Moreover, while green ammonia offers excellent storage and transport benefits, the process of converting it back to hydrogen for fuel cells (cracking) can be inefficient and adds capital expenditure. If ammonia is combusted directly in turbines or engines, it introduces challenges related to nitrogen oxide (NOx) emissions, which require control technologies to mitigate air pollution. There are also inherent toxicity and safety concerns with ammonia that necessitate complex safety designs and protocols.

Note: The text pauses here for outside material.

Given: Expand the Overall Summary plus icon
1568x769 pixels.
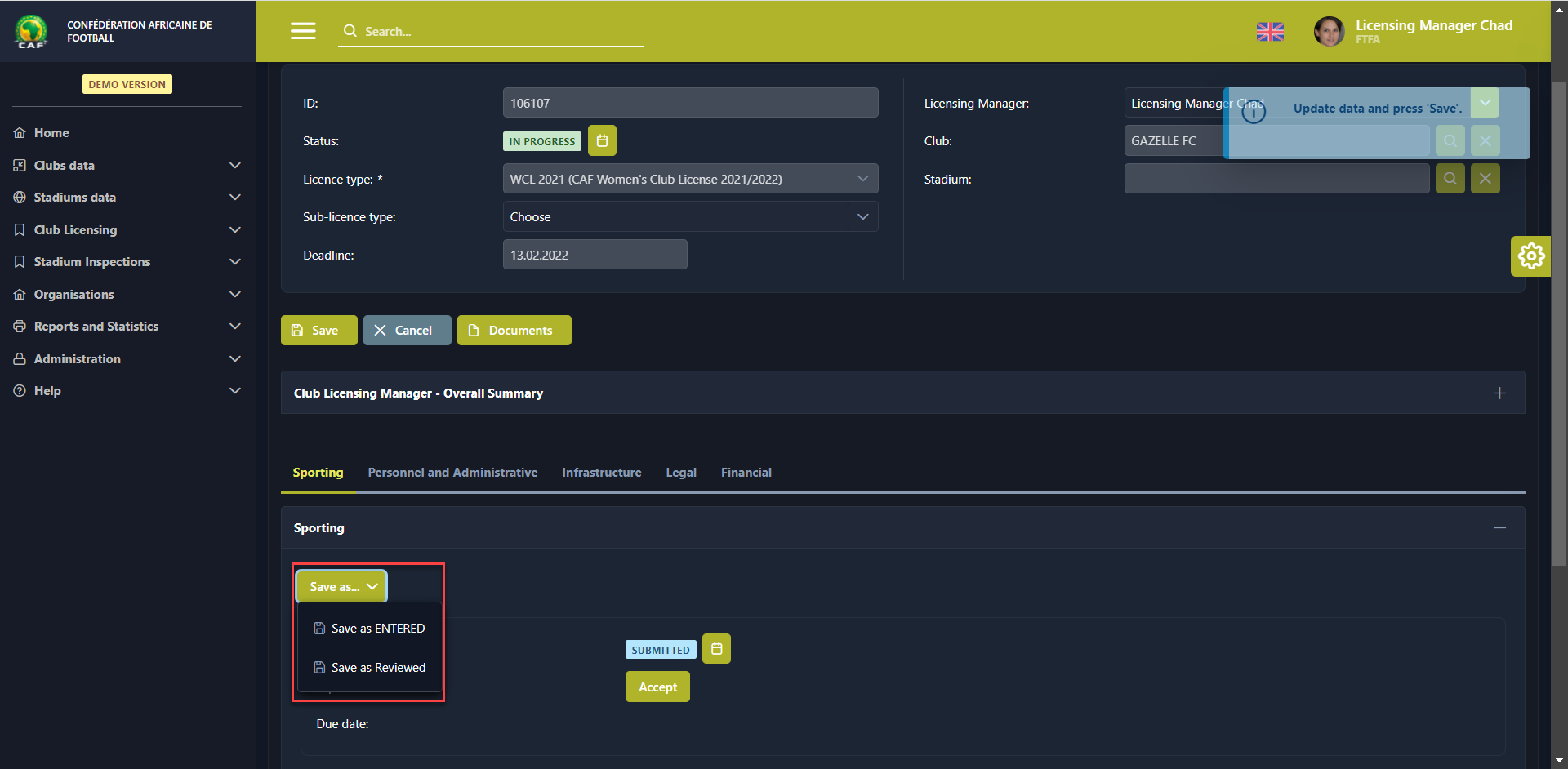Looking at the screenshot, I should pos(1499,393).
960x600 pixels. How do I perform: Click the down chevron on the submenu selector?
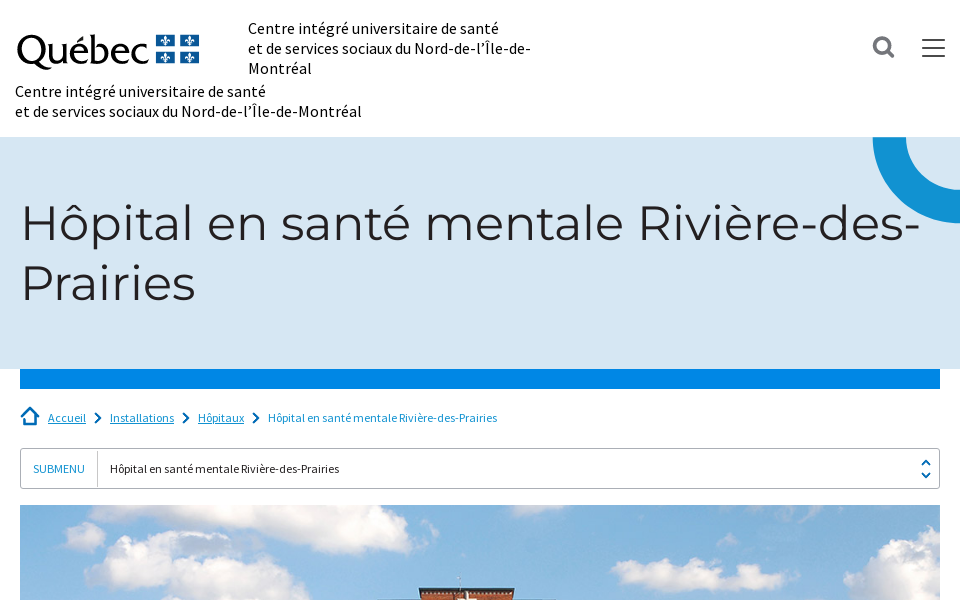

I've also observed that most green ammonia projects currently tend to be relatively small compared to conventional ammonia plants, which benefit from economies of scale. This size discrepancy, coupled with the higher cost of renewable hydrogen, contributes to higher capital intensity for green ammonia projects, though I believe this gap is expected to narrow. Another crucial factor I've identified is the lack of firm demand commitments and a limited willingness to pay a "green premium" for renewable ammonia, which could slow project development.

What This Means For Investors, Entrepreneurs, and Professionals

For those looking to navigate the intersection of AI and energy, I see clear opportunities and challenges:

For Investors: I believe this is a multi-trillion-dollar opportunity. Brookfield internal research, as of August 2025, projects an investment opportunity of over $7 trillion over the next decade in AI-driven infrastructure. I’m seeing massive capital expenditures from tech giants like Alphabet, Amazon, Microsoft, and Meta, who plan to invest over $350 billion in data centers in 2025 and about $400 billion in 2026. This dwarfs global investment in oil and natural gas production. Investment in green ammonia production facilities, electrolyzer technology (companies like Nel ASA), and integrated renewable energy projects (like AM Green) will be critical. I also see potential in companies developing ammonia-to-power conversion technologies, such as Amogy and H2CHP, which recently secured £1.5 million ($2m) for its fuel-flexible generators designed for data centers. However, I've also noted a surge in M&A activity in natural gas-fired generation in 2025 as AI companies raced to secure power, indicating a need for balanced portfolios.

For Entrepreneurs: I see a fertile ground for innovation. Developing more efficient and cost-effective ammonia cracking technologies, advanced NOx emission control systems, and enhanced safety solutions for ammonia handling are all areas ripe for disruption. Creating modular, scalable green ammonia production units that can be deployed at or near data center sites presents a significant opportunity. Solutions for optimizing the flexible system design required for intermittent renewable energy supply (as highlighted by RMI) will also be highly valuable. I'm also watching for new catalyst technologies like the one introduced by Nium in May 2025, which promises up to 50% CAPEX savings and a 20-40% reduction in the levelized cost of ammonia.

For Professionals: I believe expertise in renewable energy project development, chemical engineering (especially related to Haber-Bosch and ammonia cracking), safety engineering, and large-scale logistics will be in high demand. Data center architects and engineers will need to integrate these new power solutions into their designs, focusing on "behind-the-meter" and off-grid capabilities. Understanding and navigating the evolving ESG compliance landscape, particularly regarding Scope 1, 2, and 3 emissions reporting, will become increasingly crucial for data center operators and their supply chains.

The Bottom Line

I've concluded that the AI revolution's insatiable energy demands are pushing global grids to their breaking point, creating an urgent need for scalable, reliable, and sustainable power. Green ammonia, with its superior energy density and manageable storage compared to hydrogen, offers a compelling solution to localize power generation for data centers. While challenges in scaling production and managing emissions exist, I believe the rapid pace of innovation and the sheer economic imperative will drive significant investment and technological advancements, positioning green ammonia as a critical component in powering the next era of artificial intelligence.